# [Written task A]
Please list the reasons for recusal given in the article below on Supreme Court ethics.
# [Written task B]
Carry the article below on Supreme Court ethics forward, starting right after its final sentence.

By Kevin Leske
Time and time again, the nation’s highest court has come under fire for failing to manage potentially unethical behavior by its justices.
In the past, the Supreme Court of the United States has cast aside pleas to adopt an ethics code for the justices.
Now, the actions of Justice Clarence Thomas’ wife, Virginia – who pushed the White House to overturn the 2020 presidential election – have once again thrown light onto this long-standing conflict: How accountable should the justices be?
In general, ethical behavior by judges in our federal system is governed by the Code of Conduct for United States Judges, which was adopted in 1973. The code applies to federal judges and magistrate judges serving in the courts of appeals, district courts, bankruptcy judges, the Court of International Trade and the Court of Federal Claims.
Judges cannot “allow family, social, political, financial, or other relationships to influence judicial conduct or judgment.” Such influence of conduct or judgment constitutes a conflict of interest.
Judges must not only avoid actual conflicts of interest, they must also avoid the appearance of impropriety. Thus, judges covered under the code need to recuse themselves from cases whenever their impartiality might reasonably be questioned.
Notably absent from coverage under the code are the justices of the Supreme Court of the United States.
Dead end in Congress
Acting on the assumption that it has the authority to impose rules on the justices, Congress in 1974 specifically included justices in a law requiring the disqualification of judges and magistrate judges when they engage in conduct that mirrors the types of prohibited conduct covered by the code.
Unfortunately, Congress did not include justices in the law that sets up the procedure for enforcing complaints about the judiciary and imposing discipline when a judge acts inappropriately, such as when violating the disqualification law.
Congress sought to bring attention to this gap. In 2015, bills were introduced in both the House of Representatives and the Senate that would have mandated the Supreme Court to establish a code of ethics. The House bill never made it out of committee. The Senate bill met a similar fate.
And even more recently, in 2021, a U.S. House of Representatives resolution called on the justices to subject themselves to the code or to establish their own ethical code. The resolution is a nonbinding and symbolic gesture, and its fate is unresolved, as it remains in committee.
A similar House bill also was introduced in 2021 to require the Judicial Conference of the United States, which oversees the code, to make the code applicable to justices. The House has failed to take further action on the bill.
Court doesn’t police itself
The debate on this issue is not academic, because the instances in which justices have recused themselves are surprisingly frequent.
For example, one judicial watchdog organization reported that in the U.S. Supreme Court’s October term of 2020 alone, justices recused themselves close to 250 times for reasons including stock ownership in a company involved in the case, previous work on the case or having been personally named in the lawsuit.
Yet despite these documented occurrences, public outcry continues when justices have declined to recuse themselves in cases in which there are strong indications that their impartiality might reasonably be questioned.

# [Dataset content]
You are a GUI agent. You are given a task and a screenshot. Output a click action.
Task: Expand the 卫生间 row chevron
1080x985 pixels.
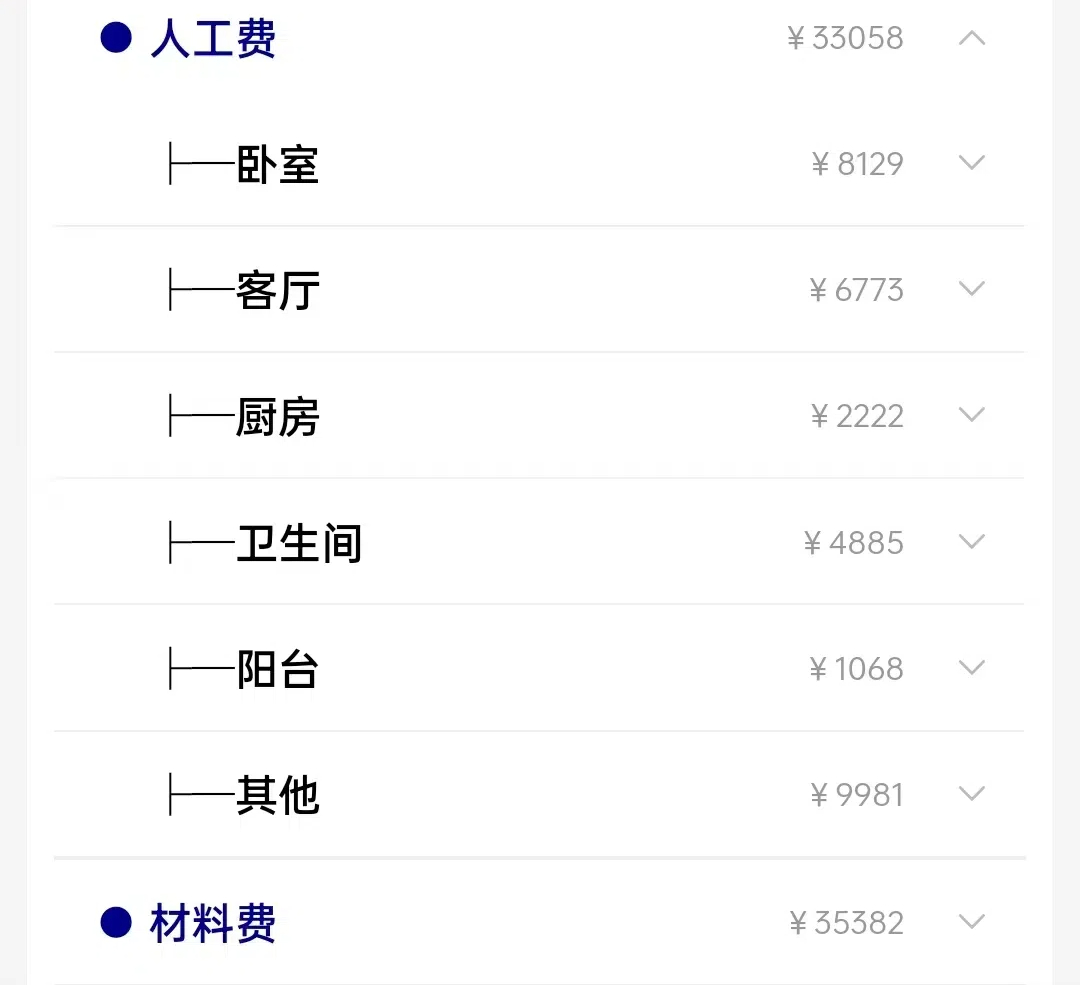point(972,541)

# [Answer A]
- Stock ownership in a company involved in the case
- Previous work on the case
- Having been personally named in the lawsuit

# [Answer B]
The arguments for and against more meaningful ethical rules and oversight of the justices are complex.
One view is that Congress’ imposing an ethical code on justices is not only unnecessary, but might also be unconstitutional. The argument is that because the U.S. Constitution creates the Supreme Court – as opposed to the rest of the federal courts, which are established by Congress – the direct application of a code on the justices would violate the legal doctrine requiring a “separation of powers” among the branches.
Chief Justice John Roberts asserted in 2011 that the adoption of an ethics code was unnecessary. He wrote in his annual report on the federal judiciary that justices not only consult the code “as a key source of guidance,” but also turn to numerous other authorities to govern their conduct, especially in light of unique ethical considerations presented at the Supreme Court.
For example, unlike other courts, there is no substitute justice available to fill in when a justice recuses himself or herself. Therefore, wrote Roberts, each justice cannot recuse “as a matter of convenience or simply to avoid controversy,” because litigants could be needlessly deprived of having a full court hear their case.
Finally, can the justices themselves police a fellow justice’s decision to recuse or not to recuse? That’s unlikely, wrote Roberts, because a court generally “does not sit in judgment of one of its own members’ recusal decision in the course of deciding a case.”
Likewise, because the Supreme Court is the final court in the U.S. system, there is no higher tribunal to review such decisions.
Court reform groups disagree, arguing that individual justices cannot be the sole decision-makers on whether to recuse.
In light of that, one option would to institute an ethics code with enforcement mechanisms similar to what exists under the code for lower-court judges. Greater accountability, such as publishing explanations when a justice decided to recuse or not, would also increase transparency and the public’s confidence in the Supreme Court.
Other reform advocates have gone even further to suggest a host of changes such as term limits, restriction on ownership of individual stocks, more detailed financial disclosures and increased transparency of any public appearances by the justices.
Who has the better argument?
In the end, it really boils down to how much faith the public places in the nine members of the nation’s court of last resort.
Kevin Leske is a Professor of Law at the University of Dayton.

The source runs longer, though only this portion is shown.